Haiti election preview

Since my promise to “comment further.. on the roman-fleuve sans Clef that the Haitian presidential field represents” there has been a procession of pro-Lavalas voices calling for a boycott of the election, and no shortage of reasons for its boycott, including the exclusion of a party with the overwhelming support of the public and piles of allegations of election corruption including charges by at least two candidates that the party backed by the incumbent is distributing weapons to its gangs for election violence. During that time, support by likely voters inclined to support Lavalas has coalesced behind Jean Henry Céant, a former Lavalas insider and close aid to Aristide that, though not as well-known as Yvon Neptune before the race, has run a much better campaign and has more unambiguously opposed Préval and spoken in support of Lavalas. One of the voices calling for a boycott is Aristide, which may lower turnout for Céant.

You can read the US papers and find out who the small upper class supports: Préval choice Jude Célestin, who supervises Haiti's backhoe equipment; Joseph Michel “Sweet Micky” Martelly, who like Wyclef Jean is an anti-Aristide hip hop artist with friends in Duvalier's military; Charles Henri Baker, an industrialist that received 8% of the vote against Préval in 2006; and former senator Myrlande Hyppolite Manigat, whose husband, Leslie, received 12% for second in 2006. Célestin will be hurt by Préval's enormous unpopularity but he has name recognition from being on billboards all over the country and is the most likely beneficiary of corruption; Manigat may lead this set of candidates.
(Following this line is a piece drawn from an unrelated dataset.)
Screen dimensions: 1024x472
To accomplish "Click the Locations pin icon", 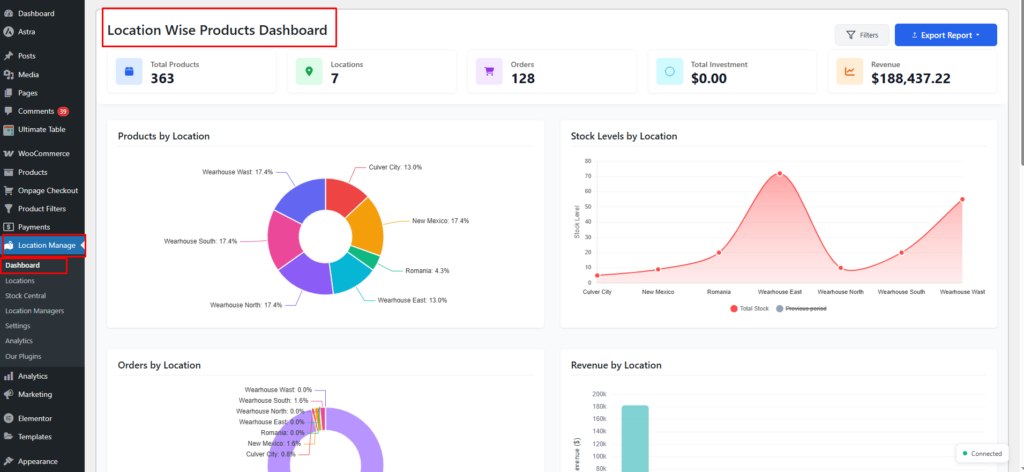I will [308, 71].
No reliable polls have been published, but with the choice of a vast majority of the voters somewhat unified and that of the elites more divided, with a clean election you could easily anticipate a margin for Céant above the 50% needed to avoid a runoff, but I'd expect a runoff of Céant and Manigat. I can't imagine Céant losing a runoff.
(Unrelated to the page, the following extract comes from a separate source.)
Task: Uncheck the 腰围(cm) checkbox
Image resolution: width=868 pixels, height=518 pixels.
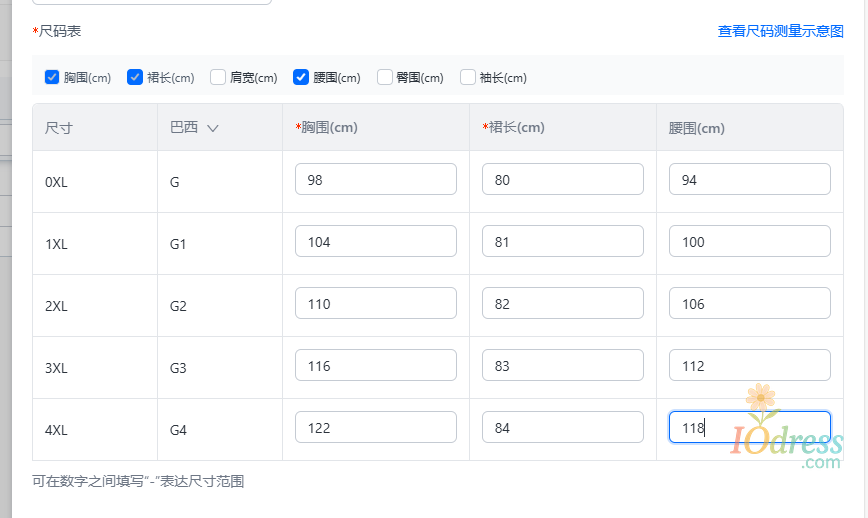Action: pos(301,77)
This is indeed an ugly election owing to Lavalas' exclusion, displaced voters, a notable percentage of voters without the required ID card, and a cholera epidemic which numerous health experts say is greatly exceeding reported numbers of victims and has led to widespread demonstrations against UN military presence. A victory for Céant offers the possibility of the restoration of Haitian autonomy, rebuilding of civic institutions which were lacking before the earthquake, and promise of legality of elections in which Fanmi Lavalas is allowed to field candidates in the future and Aristide's safety is assured after he's issued a new passport. Céant may betray these goals and I'm not going to offer prescriptions from my safe American home about boycotting or not boycotting, but holding out for justice for a wronged party apparatus may temporarily be less important than uniting behind someone who promises to restore it, even though Préval, not so long ago, made that same promise.